§ TASK INSTRUCTIONS: What is the number of lines in the entries that include the word "type"? Respond with the number only.

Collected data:
----------------

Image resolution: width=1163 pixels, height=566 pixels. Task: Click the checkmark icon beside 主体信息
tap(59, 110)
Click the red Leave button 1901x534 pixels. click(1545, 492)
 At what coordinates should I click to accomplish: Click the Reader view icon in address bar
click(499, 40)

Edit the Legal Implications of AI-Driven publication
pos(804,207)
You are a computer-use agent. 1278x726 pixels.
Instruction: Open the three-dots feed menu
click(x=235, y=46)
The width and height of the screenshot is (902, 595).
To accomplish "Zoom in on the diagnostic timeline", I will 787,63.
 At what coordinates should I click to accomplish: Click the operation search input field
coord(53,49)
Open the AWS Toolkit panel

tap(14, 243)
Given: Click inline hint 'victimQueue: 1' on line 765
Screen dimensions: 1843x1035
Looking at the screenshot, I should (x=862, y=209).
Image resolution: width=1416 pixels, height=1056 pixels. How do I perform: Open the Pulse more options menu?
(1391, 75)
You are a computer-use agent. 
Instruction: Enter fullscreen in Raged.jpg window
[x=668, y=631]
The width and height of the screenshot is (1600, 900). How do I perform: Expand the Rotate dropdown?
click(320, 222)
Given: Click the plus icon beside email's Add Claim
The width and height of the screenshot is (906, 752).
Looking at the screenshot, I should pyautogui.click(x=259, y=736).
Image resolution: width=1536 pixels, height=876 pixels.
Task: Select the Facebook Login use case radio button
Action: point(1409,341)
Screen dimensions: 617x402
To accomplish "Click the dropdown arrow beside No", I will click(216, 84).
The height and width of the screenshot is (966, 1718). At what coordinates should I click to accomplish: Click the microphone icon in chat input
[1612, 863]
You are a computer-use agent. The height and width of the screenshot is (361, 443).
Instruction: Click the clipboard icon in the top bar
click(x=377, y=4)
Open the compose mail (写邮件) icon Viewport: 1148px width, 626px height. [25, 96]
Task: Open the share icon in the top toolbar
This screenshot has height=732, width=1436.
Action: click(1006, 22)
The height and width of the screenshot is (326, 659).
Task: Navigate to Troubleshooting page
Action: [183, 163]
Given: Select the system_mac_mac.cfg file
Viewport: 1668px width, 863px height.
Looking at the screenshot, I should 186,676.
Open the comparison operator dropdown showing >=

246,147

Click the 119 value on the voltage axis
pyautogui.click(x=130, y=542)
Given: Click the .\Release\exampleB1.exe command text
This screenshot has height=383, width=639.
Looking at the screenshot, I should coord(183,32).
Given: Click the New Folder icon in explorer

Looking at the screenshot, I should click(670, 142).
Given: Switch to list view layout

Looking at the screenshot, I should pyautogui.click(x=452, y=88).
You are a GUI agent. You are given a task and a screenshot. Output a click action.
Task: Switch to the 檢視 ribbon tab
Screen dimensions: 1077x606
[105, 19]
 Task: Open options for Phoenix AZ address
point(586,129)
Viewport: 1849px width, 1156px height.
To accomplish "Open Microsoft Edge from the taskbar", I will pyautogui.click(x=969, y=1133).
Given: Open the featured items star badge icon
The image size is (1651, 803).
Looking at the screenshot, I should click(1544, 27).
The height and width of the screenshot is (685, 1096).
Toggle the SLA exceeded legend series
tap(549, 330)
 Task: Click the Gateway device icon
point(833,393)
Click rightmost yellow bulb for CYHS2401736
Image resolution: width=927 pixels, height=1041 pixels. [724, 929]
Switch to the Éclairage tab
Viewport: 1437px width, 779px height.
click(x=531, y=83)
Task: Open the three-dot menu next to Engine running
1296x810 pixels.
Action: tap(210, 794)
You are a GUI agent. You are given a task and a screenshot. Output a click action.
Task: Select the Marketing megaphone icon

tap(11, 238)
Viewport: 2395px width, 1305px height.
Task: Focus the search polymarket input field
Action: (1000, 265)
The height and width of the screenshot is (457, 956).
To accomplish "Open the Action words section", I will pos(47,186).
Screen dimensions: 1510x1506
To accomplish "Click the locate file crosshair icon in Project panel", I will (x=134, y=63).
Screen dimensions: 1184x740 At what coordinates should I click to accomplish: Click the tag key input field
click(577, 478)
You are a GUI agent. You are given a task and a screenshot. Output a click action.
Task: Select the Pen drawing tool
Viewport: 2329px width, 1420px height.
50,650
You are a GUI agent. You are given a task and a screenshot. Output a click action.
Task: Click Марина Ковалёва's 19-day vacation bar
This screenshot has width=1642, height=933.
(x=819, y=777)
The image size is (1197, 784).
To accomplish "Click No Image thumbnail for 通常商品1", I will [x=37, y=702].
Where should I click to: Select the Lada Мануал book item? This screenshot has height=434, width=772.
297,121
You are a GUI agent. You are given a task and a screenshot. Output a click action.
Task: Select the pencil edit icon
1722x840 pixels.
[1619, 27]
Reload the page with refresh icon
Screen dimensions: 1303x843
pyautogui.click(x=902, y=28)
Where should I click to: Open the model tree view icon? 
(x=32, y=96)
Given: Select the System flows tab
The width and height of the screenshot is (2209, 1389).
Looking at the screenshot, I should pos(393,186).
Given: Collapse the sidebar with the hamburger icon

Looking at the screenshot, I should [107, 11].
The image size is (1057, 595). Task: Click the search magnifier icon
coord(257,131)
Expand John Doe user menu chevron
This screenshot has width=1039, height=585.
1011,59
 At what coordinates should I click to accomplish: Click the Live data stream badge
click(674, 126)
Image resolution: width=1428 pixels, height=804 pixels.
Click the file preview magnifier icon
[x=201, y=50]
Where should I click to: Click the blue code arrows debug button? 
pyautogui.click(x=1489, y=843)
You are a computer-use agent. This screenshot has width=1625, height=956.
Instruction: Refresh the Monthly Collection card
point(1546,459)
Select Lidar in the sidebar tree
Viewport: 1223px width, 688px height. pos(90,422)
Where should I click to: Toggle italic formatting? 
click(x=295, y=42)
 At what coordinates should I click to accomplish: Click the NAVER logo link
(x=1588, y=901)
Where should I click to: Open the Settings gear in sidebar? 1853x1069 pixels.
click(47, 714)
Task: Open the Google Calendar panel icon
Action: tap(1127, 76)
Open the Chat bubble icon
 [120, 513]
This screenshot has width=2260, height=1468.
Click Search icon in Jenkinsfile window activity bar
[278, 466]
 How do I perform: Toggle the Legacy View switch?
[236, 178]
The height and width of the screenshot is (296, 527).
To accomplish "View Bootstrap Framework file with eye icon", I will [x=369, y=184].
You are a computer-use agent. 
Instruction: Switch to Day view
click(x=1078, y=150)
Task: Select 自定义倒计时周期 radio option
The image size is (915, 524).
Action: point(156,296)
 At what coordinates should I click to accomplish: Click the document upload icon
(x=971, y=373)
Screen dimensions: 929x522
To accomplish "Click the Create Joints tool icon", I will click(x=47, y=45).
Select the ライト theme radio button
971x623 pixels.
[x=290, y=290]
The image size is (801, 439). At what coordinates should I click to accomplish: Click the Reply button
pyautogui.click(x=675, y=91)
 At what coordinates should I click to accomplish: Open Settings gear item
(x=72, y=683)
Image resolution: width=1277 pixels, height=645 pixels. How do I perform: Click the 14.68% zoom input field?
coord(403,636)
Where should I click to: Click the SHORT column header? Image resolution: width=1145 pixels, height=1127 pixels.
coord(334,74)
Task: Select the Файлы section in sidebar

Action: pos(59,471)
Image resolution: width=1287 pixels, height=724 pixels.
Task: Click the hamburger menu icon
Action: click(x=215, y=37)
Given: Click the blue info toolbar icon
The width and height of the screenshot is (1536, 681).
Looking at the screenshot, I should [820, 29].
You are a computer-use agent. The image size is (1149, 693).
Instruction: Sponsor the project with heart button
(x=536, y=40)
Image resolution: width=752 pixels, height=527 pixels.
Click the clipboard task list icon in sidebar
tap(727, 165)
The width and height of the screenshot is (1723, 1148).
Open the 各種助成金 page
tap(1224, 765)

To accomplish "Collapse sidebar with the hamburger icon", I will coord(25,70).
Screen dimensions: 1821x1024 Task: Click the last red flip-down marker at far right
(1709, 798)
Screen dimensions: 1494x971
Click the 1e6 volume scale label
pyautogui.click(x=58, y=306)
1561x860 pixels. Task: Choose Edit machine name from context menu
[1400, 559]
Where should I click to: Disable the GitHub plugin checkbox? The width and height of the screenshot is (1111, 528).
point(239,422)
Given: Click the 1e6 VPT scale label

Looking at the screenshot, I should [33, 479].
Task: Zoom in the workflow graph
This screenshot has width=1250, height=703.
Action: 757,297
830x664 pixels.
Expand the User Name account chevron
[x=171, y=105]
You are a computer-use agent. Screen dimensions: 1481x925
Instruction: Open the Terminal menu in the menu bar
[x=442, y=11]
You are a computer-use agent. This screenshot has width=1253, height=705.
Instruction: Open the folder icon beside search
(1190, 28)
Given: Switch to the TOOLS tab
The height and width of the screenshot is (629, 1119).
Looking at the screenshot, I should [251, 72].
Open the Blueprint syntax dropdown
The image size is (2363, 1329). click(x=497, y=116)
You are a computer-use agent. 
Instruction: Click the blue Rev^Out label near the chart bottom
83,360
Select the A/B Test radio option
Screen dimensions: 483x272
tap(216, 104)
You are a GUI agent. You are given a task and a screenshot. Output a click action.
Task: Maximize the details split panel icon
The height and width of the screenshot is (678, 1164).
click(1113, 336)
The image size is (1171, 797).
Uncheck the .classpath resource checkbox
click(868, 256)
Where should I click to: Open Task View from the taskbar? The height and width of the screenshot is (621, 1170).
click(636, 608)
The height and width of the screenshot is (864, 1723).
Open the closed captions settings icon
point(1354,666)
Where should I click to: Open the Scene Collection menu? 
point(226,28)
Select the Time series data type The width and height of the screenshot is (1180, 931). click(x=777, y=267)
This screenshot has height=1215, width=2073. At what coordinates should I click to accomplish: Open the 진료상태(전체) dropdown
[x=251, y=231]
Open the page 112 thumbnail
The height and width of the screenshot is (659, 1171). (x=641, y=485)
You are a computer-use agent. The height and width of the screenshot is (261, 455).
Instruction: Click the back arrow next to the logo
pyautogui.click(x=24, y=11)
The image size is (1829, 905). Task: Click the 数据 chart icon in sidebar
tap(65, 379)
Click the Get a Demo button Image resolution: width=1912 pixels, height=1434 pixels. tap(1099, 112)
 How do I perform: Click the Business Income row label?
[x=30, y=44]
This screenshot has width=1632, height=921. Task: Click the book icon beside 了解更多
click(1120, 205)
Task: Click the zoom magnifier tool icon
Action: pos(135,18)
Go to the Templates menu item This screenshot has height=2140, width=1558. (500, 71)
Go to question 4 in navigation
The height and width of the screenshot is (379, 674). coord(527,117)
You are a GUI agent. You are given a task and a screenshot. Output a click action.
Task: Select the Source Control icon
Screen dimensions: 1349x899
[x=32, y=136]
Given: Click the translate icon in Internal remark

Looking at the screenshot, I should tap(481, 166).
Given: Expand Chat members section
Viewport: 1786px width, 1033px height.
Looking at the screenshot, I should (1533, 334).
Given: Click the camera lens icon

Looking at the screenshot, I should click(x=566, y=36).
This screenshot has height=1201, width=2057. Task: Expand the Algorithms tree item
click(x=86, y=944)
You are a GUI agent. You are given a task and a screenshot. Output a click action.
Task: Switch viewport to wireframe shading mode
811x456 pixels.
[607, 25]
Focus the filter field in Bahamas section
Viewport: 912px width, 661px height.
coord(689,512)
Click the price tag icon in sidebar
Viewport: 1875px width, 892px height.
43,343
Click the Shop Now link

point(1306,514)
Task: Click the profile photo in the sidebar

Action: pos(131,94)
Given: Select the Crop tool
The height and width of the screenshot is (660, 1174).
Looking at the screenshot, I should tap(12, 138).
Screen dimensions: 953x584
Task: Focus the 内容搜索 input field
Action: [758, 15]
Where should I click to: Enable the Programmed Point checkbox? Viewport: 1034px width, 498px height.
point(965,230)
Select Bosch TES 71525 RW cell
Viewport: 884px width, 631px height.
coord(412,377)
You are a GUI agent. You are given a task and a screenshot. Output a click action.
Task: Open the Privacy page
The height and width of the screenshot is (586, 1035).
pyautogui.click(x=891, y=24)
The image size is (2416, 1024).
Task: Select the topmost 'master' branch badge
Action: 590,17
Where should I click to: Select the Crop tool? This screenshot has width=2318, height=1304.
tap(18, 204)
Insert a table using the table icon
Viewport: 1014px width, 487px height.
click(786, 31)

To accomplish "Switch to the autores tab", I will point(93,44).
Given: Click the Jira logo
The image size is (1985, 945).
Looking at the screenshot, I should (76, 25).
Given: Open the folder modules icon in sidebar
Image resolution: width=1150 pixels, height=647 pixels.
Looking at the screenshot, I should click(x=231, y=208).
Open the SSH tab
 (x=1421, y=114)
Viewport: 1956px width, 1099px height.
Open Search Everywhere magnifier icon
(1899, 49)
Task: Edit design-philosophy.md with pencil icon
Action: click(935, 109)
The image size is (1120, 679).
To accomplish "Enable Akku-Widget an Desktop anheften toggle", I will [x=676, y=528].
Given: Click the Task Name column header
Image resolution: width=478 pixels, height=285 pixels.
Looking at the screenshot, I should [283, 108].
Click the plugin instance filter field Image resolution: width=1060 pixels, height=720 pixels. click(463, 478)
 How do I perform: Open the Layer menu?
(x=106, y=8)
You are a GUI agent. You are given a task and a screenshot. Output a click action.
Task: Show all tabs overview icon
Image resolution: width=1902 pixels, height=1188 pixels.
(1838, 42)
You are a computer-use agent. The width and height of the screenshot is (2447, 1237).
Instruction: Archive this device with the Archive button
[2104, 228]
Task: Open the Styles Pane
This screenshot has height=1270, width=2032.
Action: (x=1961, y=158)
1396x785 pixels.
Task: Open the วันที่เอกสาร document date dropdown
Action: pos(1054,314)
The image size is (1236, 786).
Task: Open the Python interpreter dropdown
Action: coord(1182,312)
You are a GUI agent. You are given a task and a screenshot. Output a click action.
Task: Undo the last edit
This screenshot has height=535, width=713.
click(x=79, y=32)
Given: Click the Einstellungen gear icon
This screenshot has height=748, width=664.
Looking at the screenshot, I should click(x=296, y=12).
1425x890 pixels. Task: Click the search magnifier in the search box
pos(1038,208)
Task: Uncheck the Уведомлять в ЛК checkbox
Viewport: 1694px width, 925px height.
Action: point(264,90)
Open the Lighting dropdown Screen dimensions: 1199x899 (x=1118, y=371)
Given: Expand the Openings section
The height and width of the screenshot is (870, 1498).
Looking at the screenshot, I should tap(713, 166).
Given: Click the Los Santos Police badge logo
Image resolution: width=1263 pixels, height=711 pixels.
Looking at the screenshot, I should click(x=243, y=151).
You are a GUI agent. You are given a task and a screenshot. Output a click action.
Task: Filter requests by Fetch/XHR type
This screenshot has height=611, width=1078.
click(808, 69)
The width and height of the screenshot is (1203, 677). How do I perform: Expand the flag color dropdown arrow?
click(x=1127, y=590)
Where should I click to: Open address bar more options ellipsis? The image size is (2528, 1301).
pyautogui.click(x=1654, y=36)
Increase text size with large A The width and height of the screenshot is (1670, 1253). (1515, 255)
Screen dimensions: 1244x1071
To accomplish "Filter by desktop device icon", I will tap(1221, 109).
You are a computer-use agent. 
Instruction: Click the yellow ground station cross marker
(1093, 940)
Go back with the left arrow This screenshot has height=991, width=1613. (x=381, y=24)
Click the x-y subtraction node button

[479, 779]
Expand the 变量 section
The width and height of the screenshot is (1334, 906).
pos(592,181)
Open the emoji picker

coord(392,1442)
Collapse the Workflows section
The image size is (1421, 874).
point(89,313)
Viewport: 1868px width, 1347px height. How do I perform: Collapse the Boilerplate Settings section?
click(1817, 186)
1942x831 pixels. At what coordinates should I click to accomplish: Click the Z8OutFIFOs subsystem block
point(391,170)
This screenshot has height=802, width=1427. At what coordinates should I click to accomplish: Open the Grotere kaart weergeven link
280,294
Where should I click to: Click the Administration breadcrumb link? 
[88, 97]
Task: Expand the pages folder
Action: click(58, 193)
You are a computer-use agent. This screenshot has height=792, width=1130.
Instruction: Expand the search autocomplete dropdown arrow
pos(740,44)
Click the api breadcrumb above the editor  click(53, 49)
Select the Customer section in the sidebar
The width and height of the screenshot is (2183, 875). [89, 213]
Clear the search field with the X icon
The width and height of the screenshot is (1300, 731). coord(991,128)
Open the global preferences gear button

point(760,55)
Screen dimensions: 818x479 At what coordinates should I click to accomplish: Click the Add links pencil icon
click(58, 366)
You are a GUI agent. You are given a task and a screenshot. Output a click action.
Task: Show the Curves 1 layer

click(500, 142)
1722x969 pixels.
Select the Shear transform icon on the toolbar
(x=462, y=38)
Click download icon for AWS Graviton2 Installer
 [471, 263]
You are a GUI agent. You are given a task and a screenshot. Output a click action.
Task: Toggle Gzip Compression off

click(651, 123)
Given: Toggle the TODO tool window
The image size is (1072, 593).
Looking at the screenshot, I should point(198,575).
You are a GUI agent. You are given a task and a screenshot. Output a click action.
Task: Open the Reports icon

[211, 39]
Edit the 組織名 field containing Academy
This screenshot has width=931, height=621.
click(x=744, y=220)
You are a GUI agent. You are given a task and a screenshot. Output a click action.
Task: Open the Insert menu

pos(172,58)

----------------

§ TASK OUTPUT: 2